THE PROBLEM — Retype, without alteration, each line from the line containing "Click the 0" to the final line of the records.

RAW DATA —
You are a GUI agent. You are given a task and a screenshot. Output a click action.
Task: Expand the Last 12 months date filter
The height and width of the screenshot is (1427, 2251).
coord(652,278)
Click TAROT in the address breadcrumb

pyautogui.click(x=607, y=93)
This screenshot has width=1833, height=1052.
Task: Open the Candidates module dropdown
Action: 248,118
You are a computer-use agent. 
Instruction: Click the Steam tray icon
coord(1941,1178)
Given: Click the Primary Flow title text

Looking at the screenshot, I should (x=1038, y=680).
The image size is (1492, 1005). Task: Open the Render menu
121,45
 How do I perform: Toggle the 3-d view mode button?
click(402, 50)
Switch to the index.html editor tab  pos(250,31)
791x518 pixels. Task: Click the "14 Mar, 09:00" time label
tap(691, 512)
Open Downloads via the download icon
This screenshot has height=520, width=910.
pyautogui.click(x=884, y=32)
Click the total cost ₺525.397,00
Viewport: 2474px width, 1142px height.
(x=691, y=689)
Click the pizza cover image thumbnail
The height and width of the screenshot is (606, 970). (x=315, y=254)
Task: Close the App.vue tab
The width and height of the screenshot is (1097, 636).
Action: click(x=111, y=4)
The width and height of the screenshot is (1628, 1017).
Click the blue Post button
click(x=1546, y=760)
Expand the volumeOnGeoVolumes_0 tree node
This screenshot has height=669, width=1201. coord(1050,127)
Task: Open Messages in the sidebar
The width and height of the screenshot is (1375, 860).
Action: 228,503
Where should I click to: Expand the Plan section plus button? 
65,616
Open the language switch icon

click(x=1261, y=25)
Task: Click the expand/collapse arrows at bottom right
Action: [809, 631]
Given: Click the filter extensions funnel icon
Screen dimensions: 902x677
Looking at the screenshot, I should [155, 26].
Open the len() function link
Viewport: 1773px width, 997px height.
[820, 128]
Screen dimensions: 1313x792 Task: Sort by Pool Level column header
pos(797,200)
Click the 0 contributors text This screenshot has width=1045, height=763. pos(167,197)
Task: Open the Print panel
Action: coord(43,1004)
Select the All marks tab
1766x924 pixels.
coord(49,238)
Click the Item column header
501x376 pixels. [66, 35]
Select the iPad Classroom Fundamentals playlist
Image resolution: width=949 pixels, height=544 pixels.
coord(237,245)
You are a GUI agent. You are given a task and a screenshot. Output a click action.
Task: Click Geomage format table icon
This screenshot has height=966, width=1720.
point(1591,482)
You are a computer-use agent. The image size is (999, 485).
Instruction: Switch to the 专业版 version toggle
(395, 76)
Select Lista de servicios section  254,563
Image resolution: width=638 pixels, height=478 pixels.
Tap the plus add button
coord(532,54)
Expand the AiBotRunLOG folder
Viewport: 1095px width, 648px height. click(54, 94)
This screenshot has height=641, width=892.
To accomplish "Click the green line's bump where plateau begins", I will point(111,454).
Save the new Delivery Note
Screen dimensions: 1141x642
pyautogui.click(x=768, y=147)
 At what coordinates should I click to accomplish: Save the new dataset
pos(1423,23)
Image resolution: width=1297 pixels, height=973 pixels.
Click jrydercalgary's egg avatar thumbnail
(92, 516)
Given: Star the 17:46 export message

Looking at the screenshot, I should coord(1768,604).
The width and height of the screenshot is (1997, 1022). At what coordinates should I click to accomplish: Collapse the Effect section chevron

ANSWER SECTION —
Click the 0 contributors text This screenshot has width=1045, height=763. pos(167,197)
Task: Open the Print panel
Action: coord(43,1004)
Select the All marks tab
1766x924 pixels.
coord(49,238)
Click the Item column header
501x376 pixels. [66, 35]
Select the iPad Classroom Fundamentals playlist
Image resolution: width=949 pixels, height=544 pixels.
coord(237,245)
You are a GUI agent. You are given a task and a screenshot. Output a click action.
Task: Click Geomage format table icon
This screenshot has height=966, width=1720.
point(1591,482)
You are a computer-use agent. The image size is (999, 485).
Instruction: Switch to the 专业版 version toggle
(395, 76)
Select Lista de servicios section  254,563
Image resolution: width=638 pixels, height=478 pixels.
Tap the plus add button
coord(532,54)
Expand the AiBotRunLOG folder
Viewport: 1095px width, 648px height. click(54, 94)
This screenshot has height=641, width=892.
To accomplish "Click the green line's bump where plateau begins", I will point(111,454).
Save the new Delivery Note
Screen dimensions: 1141x642
pyautogui.click(x=768, y=147)
 At what coordinates should I click to accomplish: Save the new dataset
pos(1423,23)
Image resolution: width=1297 pixels, height=973 pixels.
Click jrydercalgary's egg avatar thumbnail
(92, 516)
Given: Star the 17:46 export message

Looking at the screenshot, I should coord(1768,604).
The width and height of the screenshot is (1997, 1022). At what coordinates should I click to accomplish: Collapse the Effect section chevron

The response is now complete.